**Task prompt:** Where the line containing "Task: Open the Show dropdown set to Content" appears, end your copy; everything from the first line of the records below up to and including it must be reproduced exactly.

Start of Stored data

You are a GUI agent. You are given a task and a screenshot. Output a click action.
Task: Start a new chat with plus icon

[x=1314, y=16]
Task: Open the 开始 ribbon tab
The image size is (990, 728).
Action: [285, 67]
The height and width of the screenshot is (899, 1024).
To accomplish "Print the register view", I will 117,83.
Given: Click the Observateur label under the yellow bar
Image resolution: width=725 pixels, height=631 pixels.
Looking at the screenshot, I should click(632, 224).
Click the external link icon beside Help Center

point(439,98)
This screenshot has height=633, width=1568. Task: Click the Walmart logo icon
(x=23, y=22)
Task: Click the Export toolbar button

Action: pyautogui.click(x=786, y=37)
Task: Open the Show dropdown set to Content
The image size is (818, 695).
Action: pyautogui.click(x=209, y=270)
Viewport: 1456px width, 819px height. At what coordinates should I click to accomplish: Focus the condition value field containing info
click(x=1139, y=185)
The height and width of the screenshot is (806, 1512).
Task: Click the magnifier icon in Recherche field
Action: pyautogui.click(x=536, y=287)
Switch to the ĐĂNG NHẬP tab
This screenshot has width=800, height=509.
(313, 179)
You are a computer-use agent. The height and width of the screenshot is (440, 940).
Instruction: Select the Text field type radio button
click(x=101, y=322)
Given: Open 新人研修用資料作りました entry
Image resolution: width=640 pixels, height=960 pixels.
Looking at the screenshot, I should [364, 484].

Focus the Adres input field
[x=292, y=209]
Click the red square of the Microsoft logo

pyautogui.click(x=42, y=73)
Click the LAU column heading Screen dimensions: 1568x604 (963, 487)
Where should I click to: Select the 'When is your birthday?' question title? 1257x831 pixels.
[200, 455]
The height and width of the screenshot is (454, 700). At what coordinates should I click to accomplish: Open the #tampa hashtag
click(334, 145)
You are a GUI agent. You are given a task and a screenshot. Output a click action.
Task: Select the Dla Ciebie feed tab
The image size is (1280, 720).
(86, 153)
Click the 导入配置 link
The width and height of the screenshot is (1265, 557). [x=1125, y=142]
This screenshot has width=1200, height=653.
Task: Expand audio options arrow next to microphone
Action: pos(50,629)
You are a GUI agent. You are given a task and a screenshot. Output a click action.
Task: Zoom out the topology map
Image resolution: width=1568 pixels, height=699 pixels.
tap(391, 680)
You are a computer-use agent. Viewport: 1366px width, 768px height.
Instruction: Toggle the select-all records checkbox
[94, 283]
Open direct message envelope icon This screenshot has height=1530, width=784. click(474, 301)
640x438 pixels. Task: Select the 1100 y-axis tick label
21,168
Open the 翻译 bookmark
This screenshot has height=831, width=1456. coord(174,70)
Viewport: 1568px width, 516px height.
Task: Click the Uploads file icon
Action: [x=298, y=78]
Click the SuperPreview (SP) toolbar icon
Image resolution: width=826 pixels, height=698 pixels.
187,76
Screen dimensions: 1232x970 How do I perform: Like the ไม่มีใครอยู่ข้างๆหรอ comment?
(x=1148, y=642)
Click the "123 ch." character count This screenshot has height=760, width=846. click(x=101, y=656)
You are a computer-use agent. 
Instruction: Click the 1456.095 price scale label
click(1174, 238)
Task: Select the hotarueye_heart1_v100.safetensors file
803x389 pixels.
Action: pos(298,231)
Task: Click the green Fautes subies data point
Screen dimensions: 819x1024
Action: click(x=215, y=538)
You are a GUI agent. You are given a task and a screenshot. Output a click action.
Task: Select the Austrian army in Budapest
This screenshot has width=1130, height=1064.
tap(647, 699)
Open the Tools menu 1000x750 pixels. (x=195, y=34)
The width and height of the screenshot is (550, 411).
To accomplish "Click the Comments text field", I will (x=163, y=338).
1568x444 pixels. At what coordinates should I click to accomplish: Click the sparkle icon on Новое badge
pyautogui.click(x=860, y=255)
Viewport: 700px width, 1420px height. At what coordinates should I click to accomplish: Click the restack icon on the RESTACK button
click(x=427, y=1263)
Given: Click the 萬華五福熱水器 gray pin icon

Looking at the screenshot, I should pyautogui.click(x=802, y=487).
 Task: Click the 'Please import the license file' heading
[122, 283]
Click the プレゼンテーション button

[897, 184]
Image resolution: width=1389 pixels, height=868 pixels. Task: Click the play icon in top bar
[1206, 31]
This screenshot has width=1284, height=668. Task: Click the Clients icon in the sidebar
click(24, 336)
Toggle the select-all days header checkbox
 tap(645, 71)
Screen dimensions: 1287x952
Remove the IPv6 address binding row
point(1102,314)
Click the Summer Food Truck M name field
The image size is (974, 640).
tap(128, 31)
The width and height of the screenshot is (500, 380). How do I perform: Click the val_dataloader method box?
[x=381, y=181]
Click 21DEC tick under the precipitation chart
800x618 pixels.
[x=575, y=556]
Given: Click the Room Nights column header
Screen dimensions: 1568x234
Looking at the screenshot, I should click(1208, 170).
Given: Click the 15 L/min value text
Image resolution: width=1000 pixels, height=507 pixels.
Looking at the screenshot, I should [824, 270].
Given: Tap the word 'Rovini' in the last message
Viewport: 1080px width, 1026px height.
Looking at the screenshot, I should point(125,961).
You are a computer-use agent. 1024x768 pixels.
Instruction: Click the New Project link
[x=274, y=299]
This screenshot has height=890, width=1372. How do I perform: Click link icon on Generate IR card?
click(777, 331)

End of Stored data

**Task response:**
You are a GUI agent. You are given a task and a screenshot. Output a click action.
Task: Start a new chat with plus icon

[x=1314, y=16]
Task: Open the 开始 ribbon tab
The image size is (990, 728).
Action: [285, 67]
The height and width of the screenshot is (899, 1024).
To accomplish "Print the register view", I will 117,83.
Given: Click the Observateur label under the yellow bar
Image resolution: width=725 pixels, height=631 pixels.
Looking at the screenshot, I should click(632, 224).
Click the external link icon beside Help Center

point(439,98)
This screenshot has height=633, width=1568. Task: Click the Walmart logo icon
(x=23, y=22)
Task: Click the Export toolbar button

Action: pyautogui.click(x=786, y=37)
Task: Open the Show dropdown set to Content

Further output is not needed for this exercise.